Hoy he
decidido hacerle un pequeño homenaje al baluarte de mi vida, al timón de mis
raíces, a la sabiduría personalizada.
Hoy me siento capaz de poder dedicar pequeñas palabras a alguien que me levantaba cuando me caía, alguien que me gritaba entre pena cuando aquel niño travieso le moldeaba su patio tan cuidado a base de imaginación sin pudor.
Su capacidad iba muy por encima de su edad, de su vida también y de los palos que se llevo por culpa de trabas que nos marca la muerte, la cual siempre juega a lo que ella quiere, sin importarle nada ni nadie.
Aun sonrio cuando me escondía los juguetes antes de reyes y yo iba días antes buscándolos con mi hermana lleno de ilusión, claro, astuta como ella misma jamás encontramos nada, aun sonrío.

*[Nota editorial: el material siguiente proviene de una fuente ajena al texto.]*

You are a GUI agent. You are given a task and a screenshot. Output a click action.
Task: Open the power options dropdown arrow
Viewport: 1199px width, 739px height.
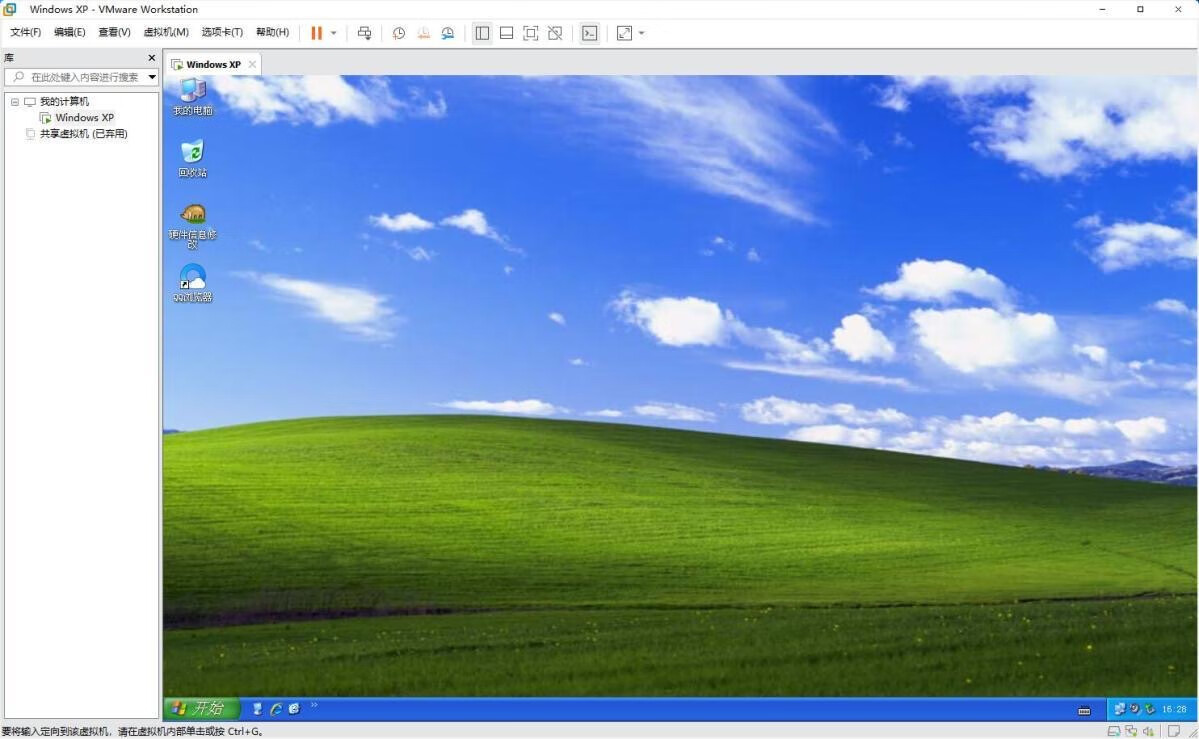pos(334,33)
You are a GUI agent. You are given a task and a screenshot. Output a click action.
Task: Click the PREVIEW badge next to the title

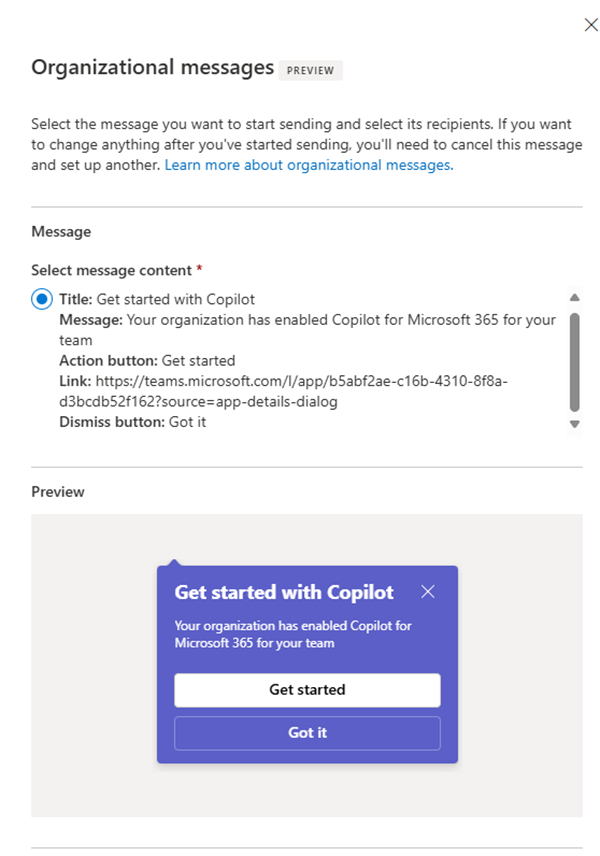coord(310,70)
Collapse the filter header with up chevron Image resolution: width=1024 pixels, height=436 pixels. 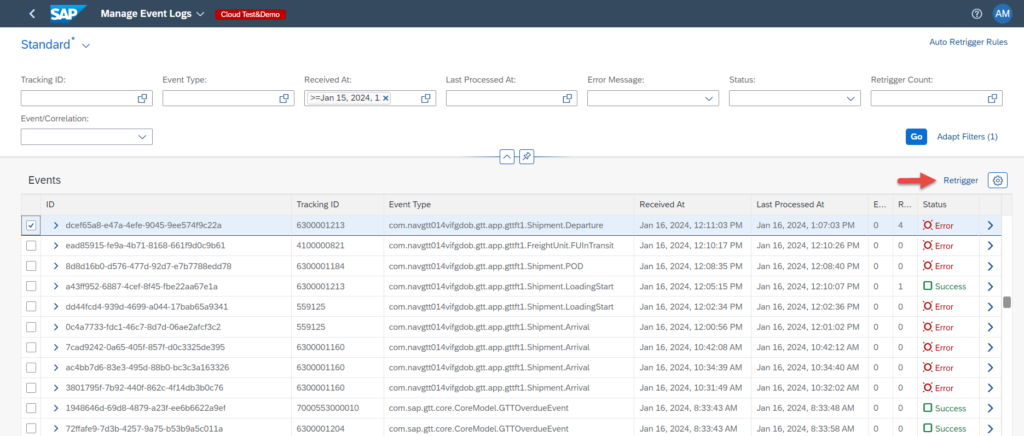pyautogui.click(x=506, y=157)
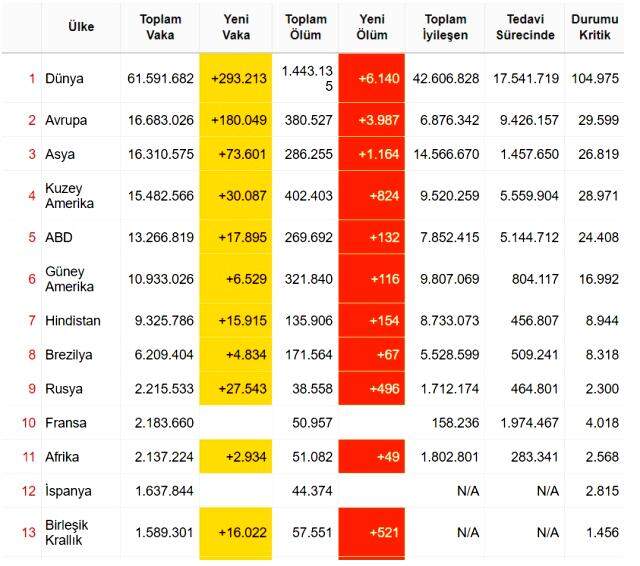Click the Yeni Ölüm column header
Viewport: 640px width, 566px height.
click(372, 27)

Una vida sin una palabra malsonante, sin una discusión con nadie, siempre con talante, con un saber estar exquisito, sentada a la derecha del salón, tu sofá y debajo de tu cojín tu rosario tan preciado que tantas veces cogiste entre tus manos para pedirle por todos tus seres queridos. Hoy he decidido hacerte este pequeño homenaje porque cuando perdiste a tu hija le distes una lección a la vida y a la muerte, porque cuando perdiste a tu amor, le distes una lección a la vida y a la muerte, porque cuando la muerte te busco supiste burlarla con la diplomacia que siempre te caracterizo. Hoy he decidido hacerte este pequeño homenaje porque quiero que leas mis letras, porque se que te gustan mis palabras, porque se que lloras cuando lees mis humildes escritos.
Hoy abuela callo ante ti y sigo aprendiendo.